Hong Kong film director and screenwriter

Norris Wong Yee-lam (黃綺琳; born 1980s; ) is a Hong Kong novelist, songwriter, screenwriter, and director. She made her feature length directorial debut with My Prince Edward (2019), for which she won the Award for Best New Director and was nominated for Best Screenplay at the 39th Hong Kong Film Awards.

== Early life ==
Wong grew up in Prince Edward, Hong Kong.

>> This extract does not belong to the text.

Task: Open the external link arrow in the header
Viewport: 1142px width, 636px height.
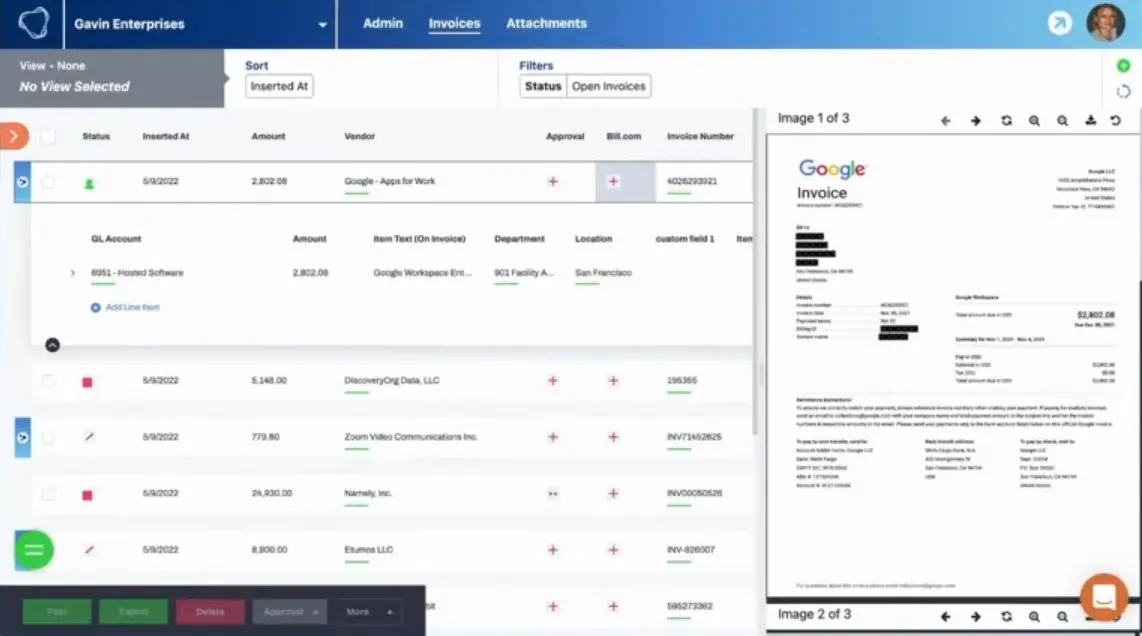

Wong received her first degree in biology. She received her master's degree from Hong Kong Baptist University's film school in 2012. After graduation, she focused on writing due to the lack of opportunities for new directors.

== Career ==
After graduation, she got a job at television station HKTV, which had just opened, as a screenwriter.

Wong wrote the script for My Prince Edward about a newly engaged Hong Kong woman trying to get out of her past secret sham marriage in May 2017. The film received funding from the First Feature Film Initiative. Stephy Tang signed on after reading the script through the program. The film has gone on to be nominated in several Asian film award ceremonies, including at the 56th Golden Horse Awards and the 39th Hong Kong Film Awards, where Wong won the Award for Best New Director.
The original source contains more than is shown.